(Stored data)
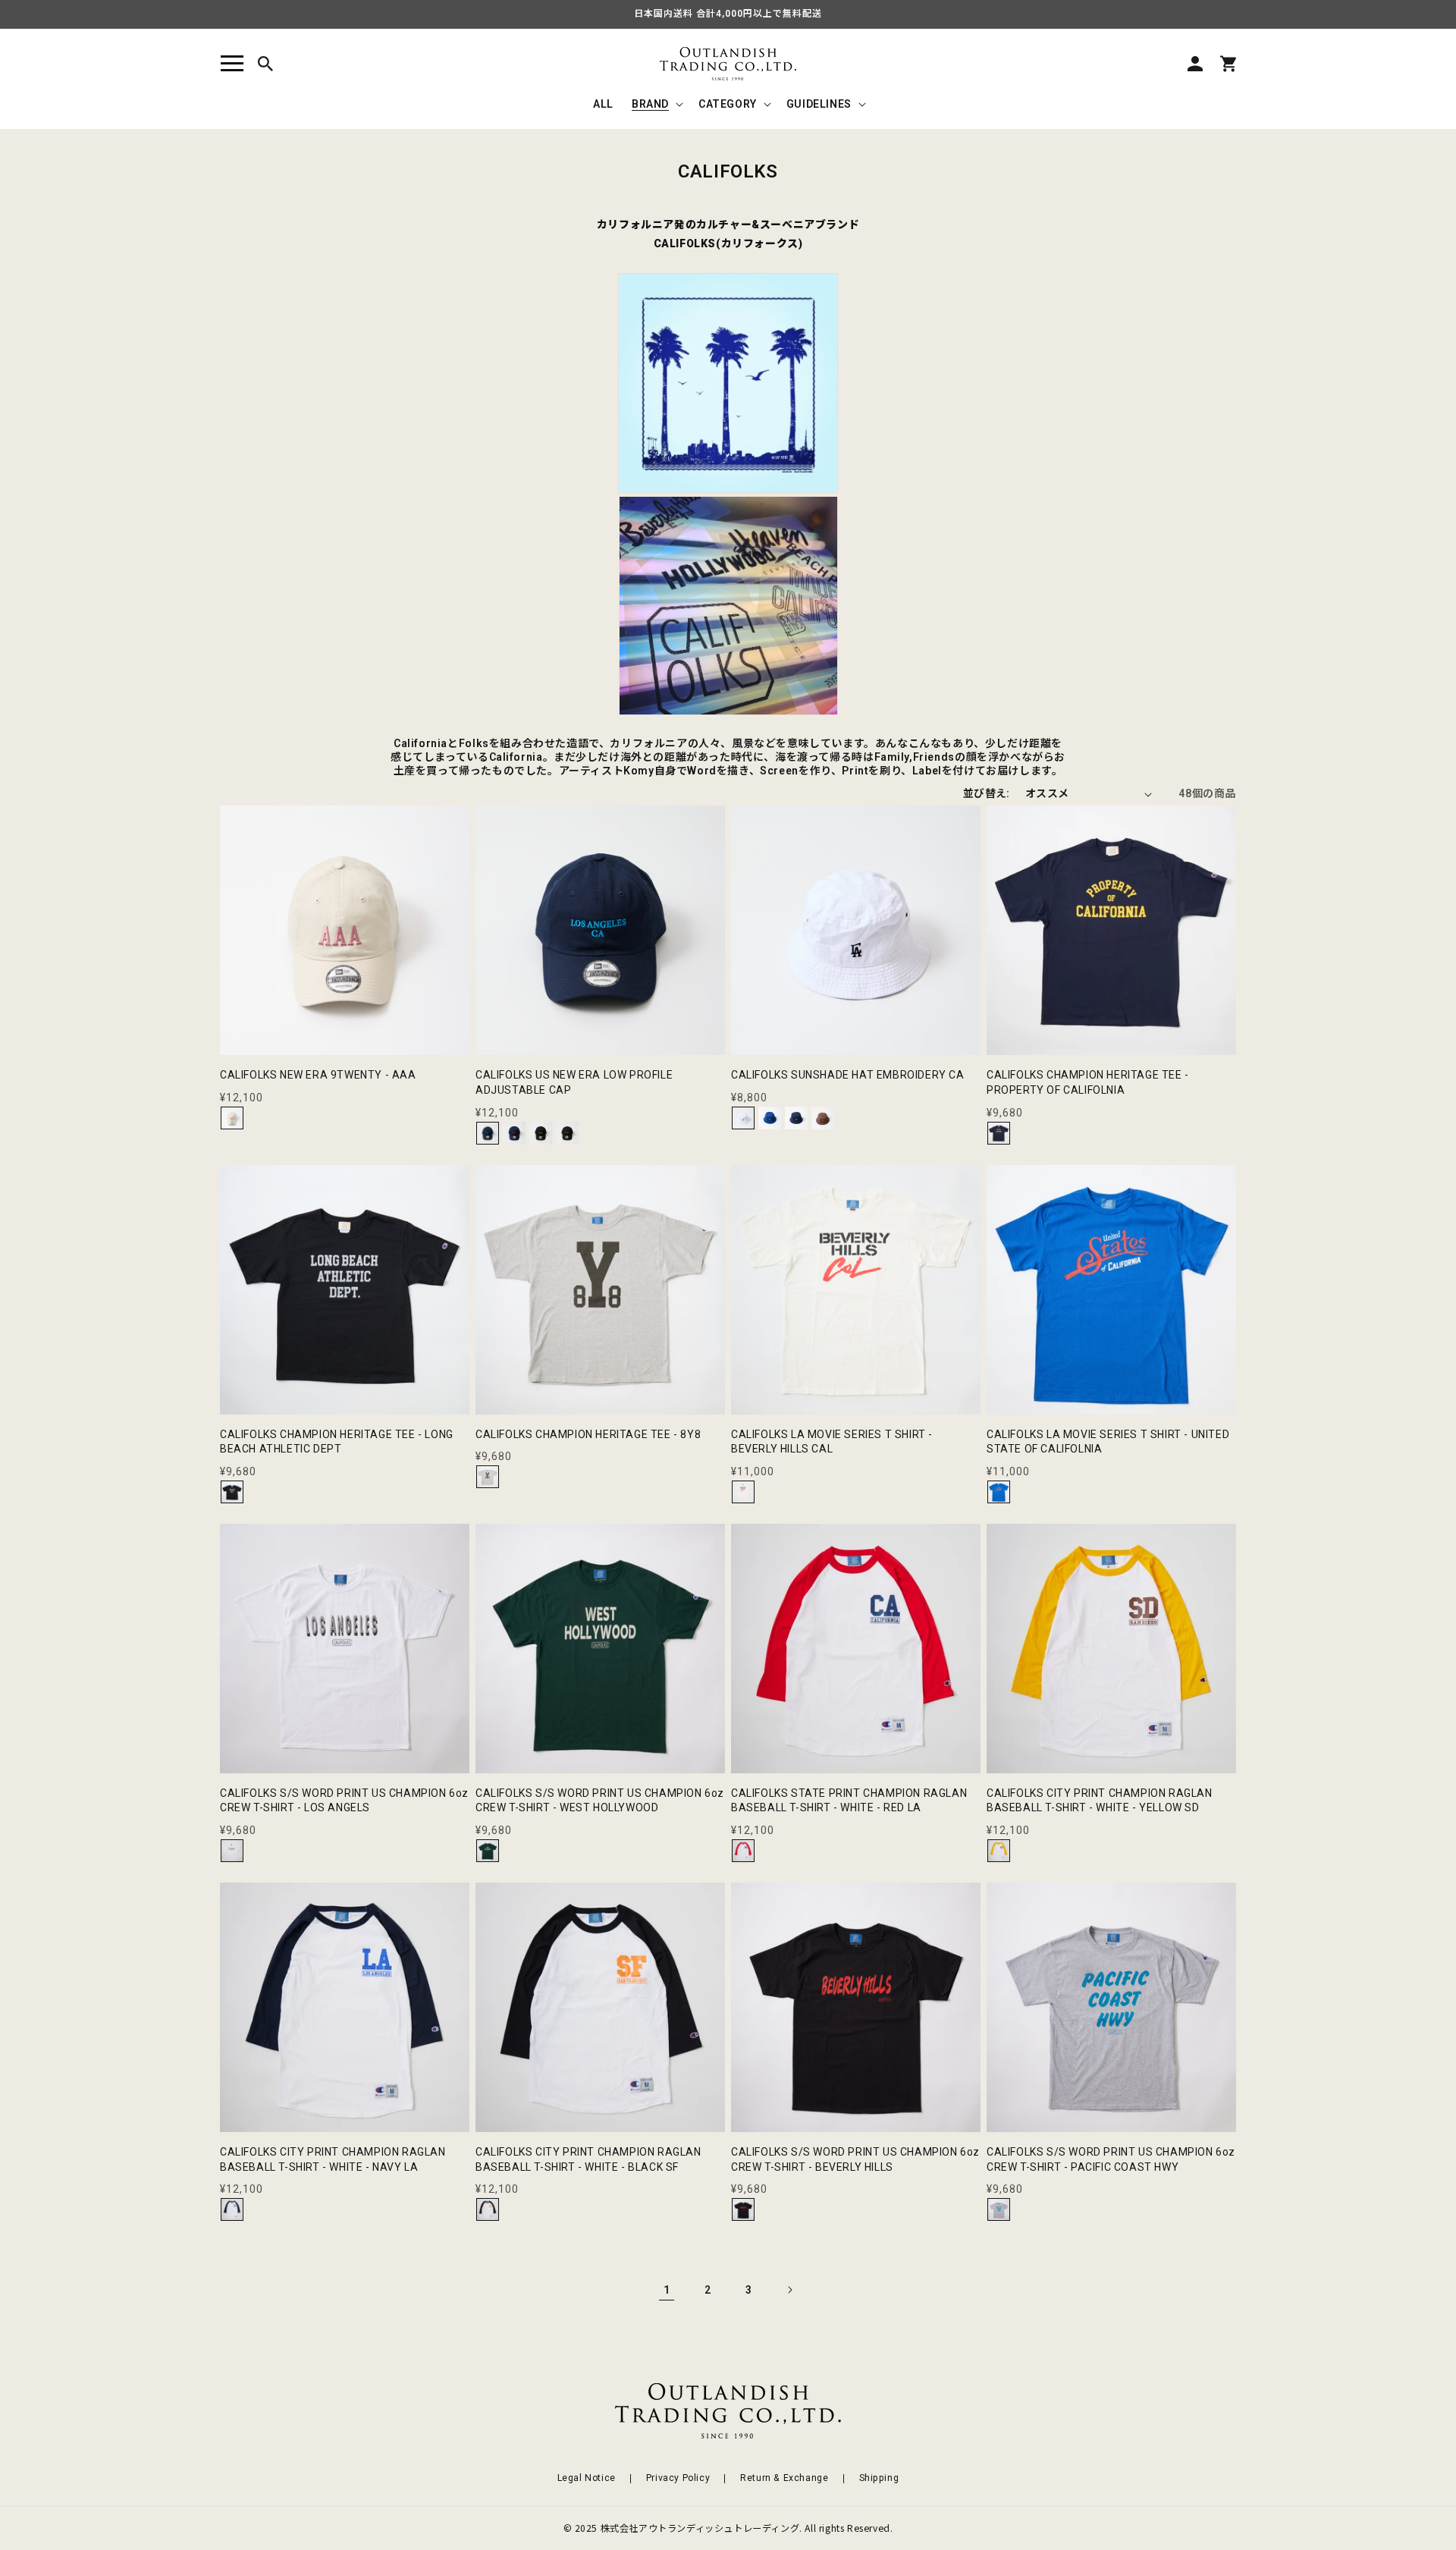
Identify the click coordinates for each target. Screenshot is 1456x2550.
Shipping (879, 2478)
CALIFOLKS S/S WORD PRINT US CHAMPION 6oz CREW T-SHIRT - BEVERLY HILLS (855, 2159)
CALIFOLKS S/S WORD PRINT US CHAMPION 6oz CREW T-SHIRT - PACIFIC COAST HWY (1111, 2159)
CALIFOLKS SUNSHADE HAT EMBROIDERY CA (848, 1075)
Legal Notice (586, 2478)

-- TASK BRIEF --
For each line above, output its wording exactly and leave out any picture.

-- ANSWER SECTION --
Identify the click coordinates for each target. Screenshot is 1456x2550.
Shipping (879, 2478)
CALIFOLKS S/S WORD PRINT US CHAMPION 6oz CREW T-SHIRT - BEVERLY HILLS (855, 2159)
CALIFOLKS S/S WORD PRINT US CHAMPION 6oz CREW T-SHIRT - PACIFIC COAST HWY (1111, 2159)
CALIFOLKS SUNSHADE HAT EMBROIDERY CA (848, 1075)
Legal Notice (586, 2478)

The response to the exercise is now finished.